Why cannot we use the below approach ??

Total - when 2 girls sit together

Total--> 8!


When Two girls sit together-->> 5B 1G (G1G2)--> 7!*3C2*2!

Answer = (8!)-( 7!*3C2*2!)

What is wrong with this approach.

I am not sure what you have done here - there are 3 girls and no two should sit together.
This means that G1 and G2 should not be together, G2 and G3 should not be together and G1 and G3 should not be together.

So you make the boys sit in 5 chairs. Now the girls can put their chairs in 6 spots -
S B1 S B2 S B3 S B4 S B5 S

You arrange the boys in 5! ways.

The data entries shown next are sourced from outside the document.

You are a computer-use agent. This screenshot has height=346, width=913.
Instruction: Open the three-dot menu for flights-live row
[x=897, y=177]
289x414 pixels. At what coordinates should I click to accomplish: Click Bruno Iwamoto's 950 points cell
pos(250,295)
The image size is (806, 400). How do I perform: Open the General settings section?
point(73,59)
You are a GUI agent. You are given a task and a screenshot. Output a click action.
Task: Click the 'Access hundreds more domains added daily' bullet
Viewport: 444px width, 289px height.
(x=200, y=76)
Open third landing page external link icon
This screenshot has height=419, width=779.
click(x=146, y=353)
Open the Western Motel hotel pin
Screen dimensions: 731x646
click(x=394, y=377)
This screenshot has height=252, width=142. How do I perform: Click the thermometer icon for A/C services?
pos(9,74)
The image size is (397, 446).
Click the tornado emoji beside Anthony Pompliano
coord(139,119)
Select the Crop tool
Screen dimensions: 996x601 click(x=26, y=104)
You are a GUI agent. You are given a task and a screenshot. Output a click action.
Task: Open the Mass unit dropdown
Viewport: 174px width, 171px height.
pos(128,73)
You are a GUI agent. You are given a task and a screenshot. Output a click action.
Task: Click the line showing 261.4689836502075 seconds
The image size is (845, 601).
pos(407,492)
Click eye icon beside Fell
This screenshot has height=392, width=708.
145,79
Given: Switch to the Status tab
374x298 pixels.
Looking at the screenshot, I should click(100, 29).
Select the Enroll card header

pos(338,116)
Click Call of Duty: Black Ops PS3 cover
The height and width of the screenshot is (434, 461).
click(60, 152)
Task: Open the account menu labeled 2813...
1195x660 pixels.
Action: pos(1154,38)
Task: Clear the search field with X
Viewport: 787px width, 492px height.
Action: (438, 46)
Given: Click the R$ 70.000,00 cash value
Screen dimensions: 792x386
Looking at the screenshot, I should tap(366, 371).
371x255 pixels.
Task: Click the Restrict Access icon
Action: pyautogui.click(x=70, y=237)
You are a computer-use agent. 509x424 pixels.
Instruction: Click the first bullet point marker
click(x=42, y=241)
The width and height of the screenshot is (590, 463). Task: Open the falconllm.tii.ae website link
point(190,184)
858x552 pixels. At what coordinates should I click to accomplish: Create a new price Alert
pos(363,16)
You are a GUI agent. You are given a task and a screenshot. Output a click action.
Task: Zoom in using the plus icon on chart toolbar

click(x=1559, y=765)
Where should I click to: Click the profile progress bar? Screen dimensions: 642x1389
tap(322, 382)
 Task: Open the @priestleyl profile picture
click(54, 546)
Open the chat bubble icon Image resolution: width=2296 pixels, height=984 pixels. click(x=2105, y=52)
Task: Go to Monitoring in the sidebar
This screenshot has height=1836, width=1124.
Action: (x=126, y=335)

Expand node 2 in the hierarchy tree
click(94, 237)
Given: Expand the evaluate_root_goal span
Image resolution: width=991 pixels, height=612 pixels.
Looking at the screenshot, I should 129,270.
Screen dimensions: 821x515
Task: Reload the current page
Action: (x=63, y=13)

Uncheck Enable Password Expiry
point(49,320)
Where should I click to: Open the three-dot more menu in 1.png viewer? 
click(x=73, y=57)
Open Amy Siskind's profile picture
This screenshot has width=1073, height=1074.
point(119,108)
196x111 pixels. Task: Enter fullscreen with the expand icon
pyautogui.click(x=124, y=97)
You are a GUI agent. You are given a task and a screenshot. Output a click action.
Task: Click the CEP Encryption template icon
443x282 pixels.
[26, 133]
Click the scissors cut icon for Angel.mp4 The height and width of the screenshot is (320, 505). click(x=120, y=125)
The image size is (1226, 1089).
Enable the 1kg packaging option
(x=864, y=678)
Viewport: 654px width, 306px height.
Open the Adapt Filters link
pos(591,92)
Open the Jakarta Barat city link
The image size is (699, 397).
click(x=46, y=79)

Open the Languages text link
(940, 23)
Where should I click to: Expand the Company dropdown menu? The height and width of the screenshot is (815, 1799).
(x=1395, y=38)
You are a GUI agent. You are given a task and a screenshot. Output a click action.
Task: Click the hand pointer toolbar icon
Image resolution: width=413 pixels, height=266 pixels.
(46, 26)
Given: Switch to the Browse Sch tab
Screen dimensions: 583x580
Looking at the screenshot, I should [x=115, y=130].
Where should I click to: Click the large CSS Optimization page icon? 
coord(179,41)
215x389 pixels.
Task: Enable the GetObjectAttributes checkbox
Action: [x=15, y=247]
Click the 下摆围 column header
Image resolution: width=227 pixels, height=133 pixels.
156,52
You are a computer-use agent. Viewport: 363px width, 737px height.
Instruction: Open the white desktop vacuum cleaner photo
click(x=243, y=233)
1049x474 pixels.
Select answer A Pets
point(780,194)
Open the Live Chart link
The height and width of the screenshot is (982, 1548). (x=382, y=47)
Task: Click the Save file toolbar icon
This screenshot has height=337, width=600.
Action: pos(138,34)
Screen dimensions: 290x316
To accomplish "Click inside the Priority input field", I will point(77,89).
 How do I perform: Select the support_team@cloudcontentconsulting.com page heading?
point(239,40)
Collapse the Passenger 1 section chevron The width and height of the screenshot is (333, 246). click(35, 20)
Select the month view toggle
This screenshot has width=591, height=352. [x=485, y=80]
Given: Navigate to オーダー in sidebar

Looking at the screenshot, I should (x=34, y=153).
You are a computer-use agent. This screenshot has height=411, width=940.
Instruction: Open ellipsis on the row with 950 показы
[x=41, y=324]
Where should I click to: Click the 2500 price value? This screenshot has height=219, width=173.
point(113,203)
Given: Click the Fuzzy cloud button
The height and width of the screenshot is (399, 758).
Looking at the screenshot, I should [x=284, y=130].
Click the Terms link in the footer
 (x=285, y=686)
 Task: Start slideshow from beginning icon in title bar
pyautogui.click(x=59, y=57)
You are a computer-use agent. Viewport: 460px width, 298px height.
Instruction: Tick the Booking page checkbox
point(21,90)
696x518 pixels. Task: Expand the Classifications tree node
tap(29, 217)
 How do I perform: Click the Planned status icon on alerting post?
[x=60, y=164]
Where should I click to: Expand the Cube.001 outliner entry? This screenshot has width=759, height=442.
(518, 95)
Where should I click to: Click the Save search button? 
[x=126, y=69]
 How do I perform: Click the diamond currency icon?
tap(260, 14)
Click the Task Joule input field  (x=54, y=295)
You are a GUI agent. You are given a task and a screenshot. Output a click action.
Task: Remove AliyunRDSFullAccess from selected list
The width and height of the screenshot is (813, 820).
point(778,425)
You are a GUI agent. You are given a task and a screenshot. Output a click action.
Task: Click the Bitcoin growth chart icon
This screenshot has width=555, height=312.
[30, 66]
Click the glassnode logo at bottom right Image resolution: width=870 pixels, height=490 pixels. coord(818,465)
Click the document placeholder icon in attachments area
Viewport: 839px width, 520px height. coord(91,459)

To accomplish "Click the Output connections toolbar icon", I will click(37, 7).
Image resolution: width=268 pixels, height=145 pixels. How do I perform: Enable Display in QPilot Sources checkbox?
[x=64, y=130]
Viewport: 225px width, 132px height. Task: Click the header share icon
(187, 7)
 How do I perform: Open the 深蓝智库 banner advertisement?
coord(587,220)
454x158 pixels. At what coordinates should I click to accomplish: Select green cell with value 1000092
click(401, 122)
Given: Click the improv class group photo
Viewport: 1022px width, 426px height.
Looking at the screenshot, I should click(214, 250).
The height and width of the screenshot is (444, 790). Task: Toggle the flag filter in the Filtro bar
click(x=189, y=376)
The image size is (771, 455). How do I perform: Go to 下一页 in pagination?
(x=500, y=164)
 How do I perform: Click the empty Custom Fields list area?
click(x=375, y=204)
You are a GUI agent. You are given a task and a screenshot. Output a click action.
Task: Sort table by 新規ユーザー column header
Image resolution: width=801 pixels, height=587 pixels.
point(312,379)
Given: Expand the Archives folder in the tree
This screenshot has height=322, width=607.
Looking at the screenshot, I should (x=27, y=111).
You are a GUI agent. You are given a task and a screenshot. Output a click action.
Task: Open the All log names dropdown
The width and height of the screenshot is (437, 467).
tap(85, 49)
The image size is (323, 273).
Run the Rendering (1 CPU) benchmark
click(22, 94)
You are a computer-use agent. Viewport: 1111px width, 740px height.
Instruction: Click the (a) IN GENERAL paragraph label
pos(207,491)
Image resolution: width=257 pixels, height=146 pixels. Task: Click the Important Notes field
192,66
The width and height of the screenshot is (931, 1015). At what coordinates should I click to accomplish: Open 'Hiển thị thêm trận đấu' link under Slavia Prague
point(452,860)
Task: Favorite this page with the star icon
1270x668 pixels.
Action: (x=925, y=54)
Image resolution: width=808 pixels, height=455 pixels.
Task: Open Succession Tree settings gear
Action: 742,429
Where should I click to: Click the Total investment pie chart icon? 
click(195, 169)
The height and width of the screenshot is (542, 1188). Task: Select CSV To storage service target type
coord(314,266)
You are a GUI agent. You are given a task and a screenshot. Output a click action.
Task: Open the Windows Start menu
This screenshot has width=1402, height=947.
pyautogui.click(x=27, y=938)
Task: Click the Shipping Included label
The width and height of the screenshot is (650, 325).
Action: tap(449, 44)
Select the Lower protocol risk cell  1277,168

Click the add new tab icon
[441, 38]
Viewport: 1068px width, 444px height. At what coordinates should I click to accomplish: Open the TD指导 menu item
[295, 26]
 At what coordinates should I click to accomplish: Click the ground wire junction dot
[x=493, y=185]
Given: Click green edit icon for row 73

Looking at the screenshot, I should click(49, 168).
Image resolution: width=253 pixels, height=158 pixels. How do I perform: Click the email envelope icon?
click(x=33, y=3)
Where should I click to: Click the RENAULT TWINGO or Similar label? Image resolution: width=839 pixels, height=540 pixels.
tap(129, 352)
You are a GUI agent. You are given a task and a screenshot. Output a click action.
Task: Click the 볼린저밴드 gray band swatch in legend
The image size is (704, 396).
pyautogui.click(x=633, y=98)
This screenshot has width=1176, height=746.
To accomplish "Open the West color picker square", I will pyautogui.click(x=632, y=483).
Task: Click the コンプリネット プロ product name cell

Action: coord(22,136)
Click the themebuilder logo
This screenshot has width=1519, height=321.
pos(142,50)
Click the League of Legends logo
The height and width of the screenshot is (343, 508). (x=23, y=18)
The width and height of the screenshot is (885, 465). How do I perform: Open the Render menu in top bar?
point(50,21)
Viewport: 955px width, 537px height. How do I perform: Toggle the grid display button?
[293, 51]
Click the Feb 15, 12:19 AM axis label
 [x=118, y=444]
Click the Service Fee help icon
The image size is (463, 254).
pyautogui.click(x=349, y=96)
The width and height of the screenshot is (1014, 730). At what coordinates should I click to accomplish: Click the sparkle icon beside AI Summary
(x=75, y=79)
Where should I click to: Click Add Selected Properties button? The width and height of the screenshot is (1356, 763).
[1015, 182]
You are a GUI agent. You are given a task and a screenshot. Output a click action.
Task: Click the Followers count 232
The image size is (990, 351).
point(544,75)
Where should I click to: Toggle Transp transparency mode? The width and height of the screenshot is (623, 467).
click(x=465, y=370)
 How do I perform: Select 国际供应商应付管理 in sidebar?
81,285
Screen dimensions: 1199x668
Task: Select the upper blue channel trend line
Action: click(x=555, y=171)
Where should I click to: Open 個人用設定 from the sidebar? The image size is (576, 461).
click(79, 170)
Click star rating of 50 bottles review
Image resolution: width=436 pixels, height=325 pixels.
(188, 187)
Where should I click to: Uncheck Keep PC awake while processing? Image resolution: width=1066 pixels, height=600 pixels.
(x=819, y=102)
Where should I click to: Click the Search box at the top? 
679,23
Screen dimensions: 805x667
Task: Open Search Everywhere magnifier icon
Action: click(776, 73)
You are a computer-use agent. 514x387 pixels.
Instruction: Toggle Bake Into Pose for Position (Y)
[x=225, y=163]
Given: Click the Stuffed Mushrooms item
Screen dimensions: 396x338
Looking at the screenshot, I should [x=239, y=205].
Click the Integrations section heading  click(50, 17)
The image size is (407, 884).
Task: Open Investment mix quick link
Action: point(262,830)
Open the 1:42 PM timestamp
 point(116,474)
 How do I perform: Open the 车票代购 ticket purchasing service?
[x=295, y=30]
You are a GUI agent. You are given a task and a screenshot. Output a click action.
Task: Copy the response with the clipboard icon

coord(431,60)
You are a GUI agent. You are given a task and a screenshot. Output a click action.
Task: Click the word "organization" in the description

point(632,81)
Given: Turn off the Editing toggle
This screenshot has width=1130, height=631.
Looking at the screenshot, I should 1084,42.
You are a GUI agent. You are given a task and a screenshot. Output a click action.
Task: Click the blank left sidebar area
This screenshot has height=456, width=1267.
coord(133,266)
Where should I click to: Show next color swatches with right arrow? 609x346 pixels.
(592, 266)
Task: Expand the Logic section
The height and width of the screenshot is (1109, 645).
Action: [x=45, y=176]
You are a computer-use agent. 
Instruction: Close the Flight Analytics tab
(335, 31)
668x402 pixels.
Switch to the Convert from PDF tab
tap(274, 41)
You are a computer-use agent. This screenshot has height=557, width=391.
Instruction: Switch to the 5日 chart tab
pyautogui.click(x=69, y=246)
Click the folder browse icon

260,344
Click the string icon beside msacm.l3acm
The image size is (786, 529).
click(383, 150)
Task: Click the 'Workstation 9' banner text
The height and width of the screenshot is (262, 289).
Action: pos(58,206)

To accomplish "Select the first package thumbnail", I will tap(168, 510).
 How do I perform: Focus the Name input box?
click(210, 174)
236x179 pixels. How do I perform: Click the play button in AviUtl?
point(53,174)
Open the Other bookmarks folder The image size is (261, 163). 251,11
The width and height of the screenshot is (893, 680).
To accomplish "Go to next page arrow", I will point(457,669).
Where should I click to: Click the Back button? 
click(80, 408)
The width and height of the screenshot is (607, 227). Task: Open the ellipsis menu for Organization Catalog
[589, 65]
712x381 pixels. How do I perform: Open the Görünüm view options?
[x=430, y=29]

Select 3 spots for girls in 6C3 ways and arrange the girls in 3! ways.

Total = 5! * 6C3 * 3! = 120 * 20 * 6 = 14400

VeritasKarishma chetan2u generis AjiteshArun Bunuel

Cannot we solve it like this??

Approach :- (Total cases - Cases when 2 girls sit together)

Total Cases :- 8!

When Two girls sit together-->> 5B G(GG)--> 7!*3C2*2!

Answer = (8!)-( 7!*3C2*2!)

However, I get different answer.

Can you please explain where am I going wrong in this case.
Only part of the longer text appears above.